═══ DOCUMENT EXCERPT

Just when we thought policymakers were serious about addressing climate change, we read in The Washington Post that the US State Department has approved the construction of a new petroleum pipeline with the sole purpose of importing Canadian tar sands oil to the US. As the Renewable Fuels Association noted in August (see photo below), the environmental footprint of tar sands (carbon emissions aside) is very damaging, to say the least.
In justifying its surprising decision, the State Department claims, "Approval of the permit sends a positive economic signal, in a difficult economic period, about the future reliability and availability of a portion of United States' energy imports, and in the immediate term, this shovel-ready project will provide construction jobs for workers in the United States." And concerns about the environmental impact? Here's what Deputy Secretary of State James Steinberg said: Concerns about "higher-than-average levels of greenhouse gas emissions associated with oil sands crude" would be "best addressed in the context of the overall set of domestic policies that Canada and the United States will take to address their respective greenhouse gas emissions." We can be sure that will play well with climate policymakers in China and Saudi Arabia who have been resisting limits on their carbon emissions.

══════

THE TASK: Transcribe, word for word, the part of the pipeline commentary that opens with the words containing "Just when we" and closes with "say the least.". The records play no part in the work on the pipeline commentary.

═══ ENTRIES PROVIDED

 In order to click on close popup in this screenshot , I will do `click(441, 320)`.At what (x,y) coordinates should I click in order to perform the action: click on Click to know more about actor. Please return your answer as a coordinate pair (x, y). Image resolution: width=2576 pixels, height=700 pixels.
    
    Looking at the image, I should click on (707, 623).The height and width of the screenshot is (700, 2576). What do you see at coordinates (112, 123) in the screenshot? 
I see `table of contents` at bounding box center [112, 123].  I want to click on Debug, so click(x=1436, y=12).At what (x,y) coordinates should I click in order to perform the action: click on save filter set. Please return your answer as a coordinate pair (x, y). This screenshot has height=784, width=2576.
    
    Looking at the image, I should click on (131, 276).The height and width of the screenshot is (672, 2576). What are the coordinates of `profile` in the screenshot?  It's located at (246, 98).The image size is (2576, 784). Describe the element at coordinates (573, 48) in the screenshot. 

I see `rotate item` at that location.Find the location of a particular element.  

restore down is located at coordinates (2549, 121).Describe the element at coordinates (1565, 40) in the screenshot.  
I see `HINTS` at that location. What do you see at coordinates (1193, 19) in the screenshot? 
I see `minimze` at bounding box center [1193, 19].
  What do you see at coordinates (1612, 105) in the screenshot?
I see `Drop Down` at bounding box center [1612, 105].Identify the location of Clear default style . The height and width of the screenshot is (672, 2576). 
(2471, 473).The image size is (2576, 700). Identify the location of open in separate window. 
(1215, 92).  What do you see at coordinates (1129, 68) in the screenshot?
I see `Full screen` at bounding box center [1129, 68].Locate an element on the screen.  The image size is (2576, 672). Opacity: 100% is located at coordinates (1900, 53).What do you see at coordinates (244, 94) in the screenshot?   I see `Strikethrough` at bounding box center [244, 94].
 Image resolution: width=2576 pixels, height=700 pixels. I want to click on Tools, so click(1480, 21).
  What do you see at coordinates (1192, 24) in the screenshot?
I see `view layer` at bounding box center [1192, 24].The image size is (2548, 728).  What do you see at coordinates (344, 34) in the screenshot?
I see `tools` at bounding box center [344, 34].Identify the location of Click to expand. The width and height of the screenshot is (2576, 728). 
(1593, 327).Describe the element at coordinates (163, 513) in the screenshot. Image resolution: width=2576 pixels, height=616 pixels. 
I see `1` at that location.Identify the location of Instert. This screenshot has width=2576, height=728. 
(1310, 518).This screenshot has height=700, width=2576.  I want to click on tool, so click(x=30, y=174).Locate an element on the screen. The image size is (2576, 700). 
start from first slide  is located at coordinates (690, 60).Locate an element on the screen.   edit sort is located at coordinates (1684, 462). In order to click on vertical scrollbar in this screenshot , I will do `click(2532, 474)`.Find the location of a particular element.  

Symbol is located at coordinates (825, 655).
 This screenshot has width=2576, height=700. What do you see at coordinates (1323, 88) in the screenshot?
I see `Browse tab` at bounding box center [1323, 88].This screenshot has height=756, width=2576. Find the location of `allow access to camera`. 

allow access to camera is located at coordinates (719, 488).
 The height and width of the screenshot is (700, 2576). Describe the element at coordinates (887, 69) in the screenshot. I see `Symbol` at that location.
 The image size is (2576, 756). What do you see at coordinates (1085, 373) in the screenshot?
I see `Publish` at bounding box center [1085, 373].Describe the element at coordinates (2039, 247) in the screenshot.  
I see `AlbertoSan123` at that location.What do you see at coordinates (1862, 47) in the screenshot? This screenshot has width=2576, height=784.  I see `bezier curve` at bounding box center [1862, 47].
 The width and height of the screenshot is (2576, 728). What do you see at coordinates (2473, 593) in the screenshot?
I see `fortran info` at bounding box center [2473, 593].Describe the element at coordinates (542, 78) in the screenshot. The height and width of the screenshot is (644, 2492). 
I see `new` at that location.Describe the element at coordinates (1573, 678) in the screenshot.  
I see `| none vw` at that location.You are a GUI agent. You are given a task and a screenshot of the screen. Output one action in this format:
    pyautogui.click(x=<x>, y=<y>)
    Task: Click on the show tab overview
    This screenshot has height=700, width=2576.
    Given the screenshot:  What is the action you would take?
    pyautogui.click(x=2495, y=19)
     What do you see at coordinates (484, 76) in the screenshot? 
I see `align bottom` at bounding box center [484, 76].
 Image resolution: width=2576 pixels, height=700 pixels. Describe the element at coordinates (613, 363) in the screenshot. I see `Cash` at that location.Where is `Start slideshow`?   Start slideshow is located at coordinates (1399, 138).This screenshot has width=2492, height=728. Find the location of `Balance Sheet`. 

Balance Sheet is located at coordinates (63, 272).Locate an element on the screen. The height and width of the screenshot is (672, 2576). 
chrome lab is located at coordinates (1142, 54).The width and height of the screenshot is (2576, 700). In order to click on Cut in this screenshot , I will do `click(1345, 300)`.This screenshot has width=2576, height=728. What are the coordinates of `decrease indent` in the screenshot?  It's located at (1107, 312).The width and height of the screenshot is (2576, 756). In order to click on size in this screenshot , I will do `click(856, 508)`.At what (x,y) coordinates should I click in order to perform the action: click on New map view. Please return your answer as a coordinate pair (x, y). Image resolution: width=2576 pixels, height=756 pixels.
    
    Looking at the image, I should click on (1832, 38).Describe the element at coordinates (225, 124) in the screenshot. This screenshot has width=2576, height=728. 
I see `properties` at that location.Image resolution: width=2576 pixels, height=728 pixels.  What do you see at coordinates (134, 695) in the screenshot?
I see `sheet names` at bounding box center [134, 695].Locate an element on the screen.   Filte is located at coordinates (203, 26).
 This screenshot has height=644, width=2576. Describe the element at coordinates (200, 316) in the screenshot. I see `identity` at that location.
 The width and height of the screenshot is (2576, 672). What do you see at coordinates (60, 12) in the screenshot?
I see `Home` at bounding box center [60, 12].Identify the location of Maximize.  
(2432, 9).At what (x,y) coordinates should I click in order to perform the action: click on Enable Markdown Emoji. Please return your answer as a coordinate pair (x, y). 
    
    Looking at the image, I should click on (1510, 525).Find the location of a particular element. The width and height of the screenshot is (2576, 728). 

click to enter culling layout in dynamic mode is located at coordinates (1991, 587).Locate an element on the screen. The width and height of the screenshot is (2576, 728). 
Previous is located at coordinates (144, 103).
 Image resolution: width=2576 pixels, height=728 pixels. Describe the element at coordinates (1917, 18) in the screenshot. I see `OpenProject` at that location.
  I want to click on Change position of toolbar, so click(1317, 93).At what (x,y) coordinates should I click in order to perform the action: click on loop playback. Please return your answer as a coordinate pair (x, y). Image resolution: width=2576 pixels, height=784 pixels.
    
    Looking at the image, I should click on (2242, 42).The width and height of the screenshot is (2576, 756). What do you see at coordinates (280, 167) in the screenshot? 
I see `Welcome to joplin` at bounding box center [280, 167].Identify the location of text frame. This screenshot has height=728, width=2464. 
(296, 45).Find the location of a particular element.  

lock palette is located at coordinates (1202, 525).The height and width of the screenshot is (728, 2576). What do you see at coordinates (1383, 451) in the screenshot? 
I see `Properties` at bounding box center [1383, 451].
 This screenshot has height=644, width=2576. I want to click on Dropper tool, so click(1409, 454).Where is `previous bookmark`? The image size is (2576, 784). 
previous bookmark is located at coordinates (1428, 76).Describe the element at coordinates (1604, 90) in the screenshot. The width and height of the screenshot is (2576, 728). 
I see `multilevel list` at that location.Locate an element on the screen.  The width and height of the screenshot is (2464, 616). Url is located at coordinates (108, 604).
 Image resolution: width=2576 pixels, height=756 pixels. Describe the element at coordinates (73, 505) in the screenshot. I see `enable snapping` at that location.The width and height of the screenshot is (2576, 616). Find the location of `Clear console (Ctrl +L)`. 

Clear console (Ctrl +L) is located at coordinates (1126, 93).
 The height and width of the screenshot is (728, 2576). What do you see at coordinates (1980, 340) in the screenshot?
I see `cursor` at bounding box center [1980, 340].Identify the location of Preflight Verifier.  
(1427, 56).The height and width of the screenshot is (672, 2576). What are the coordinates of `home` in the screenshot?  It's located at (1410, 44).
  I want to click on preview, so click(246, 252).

══════

OUTPUT FOR THIS EXERCISE:
Just when we thought policymakers were serious about addressing climate change, we read in The Washington Post that the US State Department has approved the construction of a new petroleum pipeline with the sole purpose of importing Canadian tar sands oil to the US. As the Renewable Fuels Association noted in August (see photo below), the environmental footprint of tar sands (carbon emissions aside) is very damaging, to say the least.